Gamache picked up a chocolate and held it between his large fingers. It looked microscopic there. Then he ate it. And Beauvoir smiled to see the astonishment, and delight, on Gamache’s face.

“Blueberry?”

Beauvoir nodded. “Those tiny wild ones. Chocolate covered. They make them by the bucketload here. I found the chocolaterie when I was looking for the monks. Seems like the better find.”

Gamache laughed, and together they ate the few chocolates.
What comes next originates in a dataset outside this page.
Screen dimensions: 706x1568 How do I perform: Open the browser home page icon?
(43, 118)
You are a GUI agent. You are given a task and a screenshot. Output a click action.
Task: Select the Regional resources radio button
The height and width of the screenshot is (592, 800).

They were, the Chief had to admit, without a doubt the best he’d ever tasted, and he’d tasted a few chocolates in his life.

“What’re the chances, Jean-Guy, that all two dozen monks here, all of them, would have good voices?”

“Pretty small.”

“And not just good voices, but great voices. And ones that work together, that fit together.”

“Maybe they were trained,” suggested Beauvoir. “Isn’t that what the choir director, the dead man, would’ve done?”

“But he had to have something to work with. I’m far from an expert on music but even I know a great choir isn’t just a collection of great voices. They have to be the right voices, complementary. Harmonious. I think these monks are here by design. I think they were specially chosen, to sing the chants.”

“Maybe they were specially bred for this,” said Beauvoir, his voice low and his eyes mock-mad. “Maybe this is some Vatican plot. Maybe there’s some mind control in the music. To lure people back to the Church. Produce a zombie army.”

“My God, man, that’s brilliant! It’s so obvious.” Gamache looked at Beauvoir with awe.

Beauvoir laughed. “You think the monks were specially chosen?”

“I think it’s a possibility.” The Chief got to his feet. “Keep working at that. It would be nice to be able to contact the outside world. I’m going to speak to the portier.”

“Why him?” asked Beauvoir as Gamache made for the door.